■ Stored data ■
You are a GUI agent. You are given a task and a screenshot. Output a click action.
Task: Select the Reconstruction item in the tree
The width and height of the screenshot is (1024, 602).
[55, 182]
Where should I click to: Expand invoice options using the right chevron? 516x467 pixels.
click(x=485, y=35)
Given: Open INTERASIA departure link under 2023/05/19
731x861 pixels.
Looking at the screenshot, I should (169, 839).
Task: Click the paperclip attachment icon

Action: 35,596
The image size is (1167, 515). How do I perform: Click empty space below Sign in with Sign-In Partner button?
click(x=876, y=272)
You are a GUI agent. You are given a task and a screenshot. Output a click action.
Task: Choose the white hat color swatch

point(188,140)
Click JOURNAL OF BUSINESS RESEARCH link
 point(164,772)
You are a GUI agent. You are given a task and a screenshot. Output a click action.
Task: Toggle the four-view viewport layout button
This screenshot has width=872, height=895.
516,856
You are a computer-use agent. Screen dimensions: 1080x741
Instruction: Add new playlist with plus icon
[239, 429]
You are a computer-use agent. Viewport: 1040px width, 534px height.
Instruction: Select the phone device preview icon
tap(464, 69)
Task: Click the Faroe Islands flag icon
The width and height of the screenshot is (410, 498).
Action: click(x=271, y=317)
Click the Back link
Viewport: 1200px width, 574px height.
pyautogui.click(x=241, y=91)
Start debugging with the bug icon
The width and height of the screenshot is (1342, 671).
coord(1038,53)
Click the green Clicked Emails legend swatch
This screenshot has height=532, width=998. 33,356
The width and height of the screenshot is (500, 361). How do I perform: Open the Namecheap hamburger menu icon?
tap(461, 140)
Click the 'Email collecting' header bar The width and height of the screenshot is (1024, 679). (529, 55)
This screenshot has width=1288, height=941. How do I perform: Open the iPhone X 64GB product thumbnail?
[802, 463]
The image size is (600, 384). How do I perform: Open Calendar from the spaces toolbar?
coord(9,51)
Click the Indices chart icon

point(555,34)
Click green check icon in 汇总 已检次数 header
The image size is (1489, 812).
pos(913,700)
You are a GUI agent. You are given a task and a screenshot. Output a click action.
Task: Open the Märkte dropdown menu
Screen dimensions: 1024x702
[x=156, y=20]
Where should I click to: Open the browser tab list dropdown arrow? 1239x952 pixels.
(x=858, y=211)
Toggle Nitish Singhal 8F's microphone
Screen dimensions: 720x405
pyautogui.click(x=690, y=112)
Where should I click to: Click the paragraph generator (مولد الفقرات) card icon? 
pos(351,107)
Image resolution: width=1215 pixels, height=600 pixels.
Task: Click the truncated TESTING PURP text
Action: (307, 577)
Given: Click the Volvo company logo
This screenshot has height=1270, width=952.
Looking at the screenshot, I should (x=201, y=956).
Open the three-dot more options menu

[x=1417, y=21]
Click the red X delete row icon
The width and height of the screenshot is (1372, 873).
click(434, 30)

■ ASSIGNMENT ■
Write out every record above, word for word.

■ SOLUTION ■
You are a GUI agent. You are given a task and a screenshot. Output a click action.
Task: Select the Reconstruction item in the tree
The width and height of the screenshot is (1024, 602).
[55, 182]
Where should I click to: Expand invoice options using the right chevron? 516x467 pixels.
click(x=485, y=35)
Given: Open INTERASIA departure link under 2023/05/19
731x861 pixels.
Looking at the screenshot, I should (169, 839).
Task: Click the paperclip attachment icon

Action: 35,596
The image size is (1167, 515). How do I perform: Click empty space below Sign in with Sign-In Partner button?
click(x=876, y=272)
You are a GUI agent. You are given a task and a screenshot. Output a click action.
Task: Choose the white hat color swatch

point(188,140)
Click JOURNAL OF BUSINESS RESEARCH link
 point(164,772)
You are a GUI agent. You are given a task and a screenshot. Output a click action.
Task: Toggle the four-view viewport layout button
This screenshot has width=872, height=895.
516,856
You are a computer-use agent. Screen dimensions: 1080x741
Instruction: Add new playlist with plus icon
[239, 429]
You are a computer-use agent. Viewport: 1040px width, 534px height.
Instruction: Select the phone device preview icon
tap(464, 69)
Task: Click the Faroe Islands flag icon
The width and height of the screenshot is (410, 498).
Action: click(x=271, y=317)
Click the Back link
Viewport: 1200px width, 574px height.
pyautogui.click(x=241, y=91)
Start debugging with the bug icon
The width and height of the screenshot is (1342, 671).
coord(1038,53)
Click the green Clicked Emails legend swatch
This screenshot has height=532, width=998. 33,356
The width and height of the screenshot is (500, 361). How do I perform: Open the Namecheap hamburger menu icon?
tap(461, 140)
Click the 'Email collecting' header bar The width and height of the screenshot is (1024, 679). (529, 55)
This screenshot has width=1288, height=941. How do I perform: Open the iPhone X 64GB product thumbnail?
[802, 463]
The image size is (600, 384). How do I perform: Open Calendar from the spaces toolbar?
coord(9,51)
Click the Indices chart icon

point(555,34)
Click green check icon in 汇总 已检次数 header
The image size is (1489, 812).
pos(913,700)
You are a GUI agent. You are given a task and a screenshot. Output a click action.
Task: Open the Märkte dropdown menu
Screen dimensions: 1024x702
[x=156, y=20]
Where should I click to: Open the browser tab list dropdown arrow? 1239x952 pixels.
(x=858, y=211)
Toggle Nitish Singhal 8F's microphone
Screen dimensions: 720x405
pyautogui.click(x=690, y=112)
Where should I click to: Click the paragraph generator (مولد الفقرات) card icon? 
pos(351,107)
Image resolution: width=1215 pixels, height=600 pixels.
Task: Click the truncated TESTING PURP text
Action: (307, 577)
Given: Click the Volvo company logo
This screenshot has height=1270, width=952.
Looking at the screenshot, I should (x=201, y=956).
Open the three-dot more options menu

[x=1417, y=21]
Click the red X delete row icon
The width and height of the screenshot is (1372, 873).
click(434, 30)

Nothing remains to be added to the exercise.